It all starts with the Elixir mix task for running the tests Mix.Tasks.Test. And as we’ll see it ties nicely to our test/test_helper.ex.

If we dive into the Elixir source code under lib/mix/lib/mix/tasks/test.ex we can find the definition of the mix test task. It begins by defining a Cover module (we’ll get there in a second). But it also defines a run/1 callback, like any mix task. It begins by parsing the options passed on to ExUnit, it does some sanity checks and chore, and finally decides whether or not to setup the coverage tool:

@cover [output: "cover", tool: Cover]

...

def run(args)
  ...

  cover =
    if opts[:cover] do
      compile_path = Mix.Project.compile_path(project)
      cover = Keyword.merge(@cover, project[:test_coverage] || [])
      cover[:tool].start(compile_path, cover)
    end

  ...
end

The cover tool is set to Cover, the module we saw defined earlier. You can analyse the source code to find that Cover is nothing but a custom module defining a nice wrapper around the Erlang :cover tool. Among other things, it simplifies the way of reporting code coverage and provides ways of exporting coverage results to HTML and textual (or “console”) outputs.

defmodule Cover do
  def start(compile_path, opts) do
    ...

      :cover.compile_beam_directory(compile_path |> to_charlist)

    ...

    fn ->
      Mix.shell().info("\nGenerating cover results ...\n")
      {:result, ok, _fail} = :cover.analyse(:coverage, :line)

      ...
        console(module_results, totals, summary_opts)
      ...

      html(module_results, opts)
  end
end

Cover.start/2 instructs the BEAM to track coverage over the files on the project’s compile path. It then goes on to return a function which, once run, will do the actual exporting of the results displaying the result in the console, as well as producing an HTML coverage file.

Let’s get back to the run/1 callback of the mix task.

It does some house-cleaning and knob adjusting to, among other things, load our app, configure our ExUnit command line options once again and filter the allowed test files to be run.

And only then, actually requires and runs the code defined in our test files.

alias Mix.Compilers.Test, as: CT

...

def run(args) do
  ...

  case CT.require_and_run(matched_test_files, test_paths, opts) do
    {:ok, %{excluded: excluded, failures: failures, total: total}} ->
      cover && cover.()

      ...

      cond do
        ...

        failures > 0 ->
          System.at_exit(fn _ -> exit({:shutdown, 1}) end)

    ...

Collected data -
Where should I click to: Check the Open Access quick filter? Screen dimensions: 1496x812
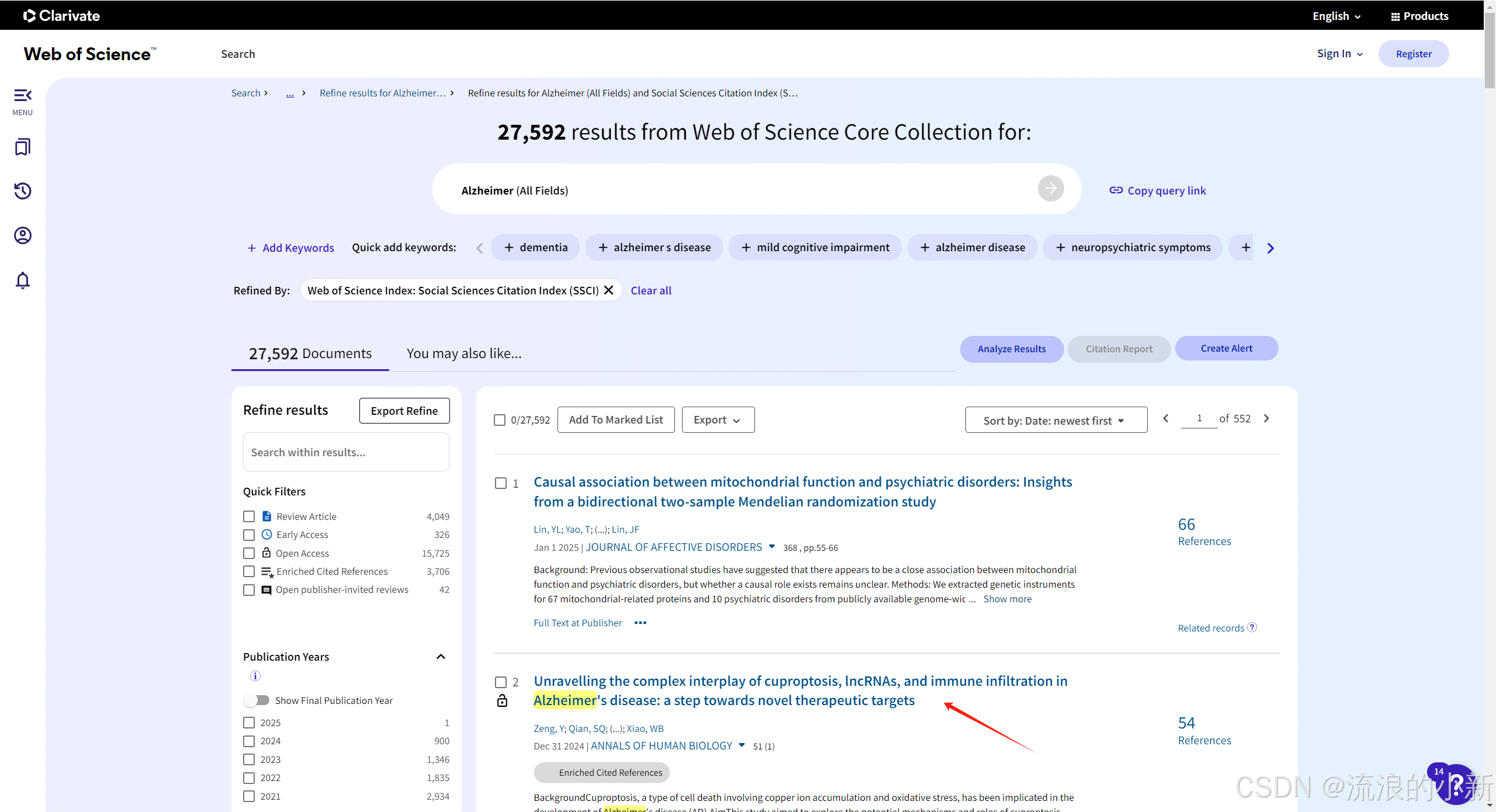click(249, 553)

List of tasks -
**1.** Swap "sanity checks" for "validation checks" and give again the stretch of the passage on the mix test task from "If we dive into" through "project[:test_coverage] || [])".
**2.** Decide whether each statement agrees with the passage on the mix test task, answering yes or no and quoting the deciding words: (a) The Cover module is a wrapper around the Erlang :cover tool. (b) Cover.start/2 exports the coverage results to HTML as soon as it is called. (c) The run/1 callback runs the test files before it loads the app.
**3.** Take the passage on the mix test task further, starting from the point where it stops.
The lines placed after the passage on the mix test task are separate material.

Exercise responses -
**1.**
If we dive into the Elixir source code under lib/mix/lib/mix/tasks/test.ex we can find the definition of the mix test task. It begins by defining a Cover module (we’ll get there in a second). But it also defines a run/1 callback, like any mix task. It begins by parsing the options passed on to ExUnit, it does some validation checks and chore, and finally decides whether or not to setup the coverage tool:

@cover [output: "cover", tool: Cover]

...

def run(args)
  ...

  cover =
    if opts[:cover] do
      compile_path = Mix.Project.compile_path(project)
      cover = Keyword.merge(@cover, project[:test_coverage] || [])

**2.**
(a) Yes: "Cover is nothing but a custom module defining a nice wrapper around the Erlang :cover tool"
(b) No: "It then goes on to return a function which, once run, will do the actual exporting of the results"
(c) No: "And only then, actually requires and runs the code defined in our test files."

**3.**
  end
end

We get back the excluded, failures and total amount of test files that were run. If we had failures (and provided we didn’t use the --raise or --only options), we fall into the failures > 0 clause. In such case, we register a “CLI exit” with exit code 1 (instead of 0 for a successful exit) as the task’s exit handler function. If everything is green, on the other hand, we fallback to a normal exit not having to register a special “CLI exit” for that effect.

One Level Deep

At this point we have a bird’s eye view of how this process of running our tests starts (configuring ex_unit, setting up the code coverage analysis tool and selecting the allowed test files to run) and a glimpse at how it ends (requiring those files, running them and analysing the results).

Now, let’s go a level deep, and see exactly how ex_unit achieves the incredible level of parallelism it has come to be known for in actually requiring and running the tests.

As we previously saw, the starting point is CT (an alias for Mix.Compilers.Test) which is a custom compiler specific for our testing purposes. CT.require_and_run/3 does some more chore for particular use cases and then it moves on to the really meaty part.

def require_and_run(matched_test_files, test_paths, opts) do
  ...

  task = Task.async(ExUnit, :run, [])

  try do
    case Kernel.ParallelCompiler.require(test_files, parallel_require_callbacks) do
      {:ok, _, _} -> :ok
      {:error, _, _} -> exit({:shutdown, 1})
    end

    ExUnit.Server.modules_loaded()
    %{failures: failures} = results = Task.await(task, :infinity)

    ...

    {:ok, results}

    ...
  end
end

It creates an asynchronous task for running ExUnit.run/1 which will be awaited on after we instruct Kernel.ParallelCompiler to require our test files and ensure modules are loaded (via ExUnit.Server.modules_loaded/0).


Note #1

At this point you might be wondering where this ExUnit.Server process (a GenServer) gets started. It is :registered in ex_unit’s mix.exs file.

As per the Mix documentation:

:registered - the name of all registered processes in the application. If your application defines a local GenServer with name MyServer, it is recommended to add MyServer to this list. It is most useful in detecting conflicts between applications that register the same names.

This is just informational and a preventive measure when dealing with other applications, though. Where it really gets spawned is in ExUnit.start/1, which you will have to call as part of your test/test_helper.exs. That’s what kicks off ExUnit.start/2 creating the ExUnit.Supervisor with ExUnit.Server, ExUnit.CaptureServer and ExUnit.OnExitHandler under its wing.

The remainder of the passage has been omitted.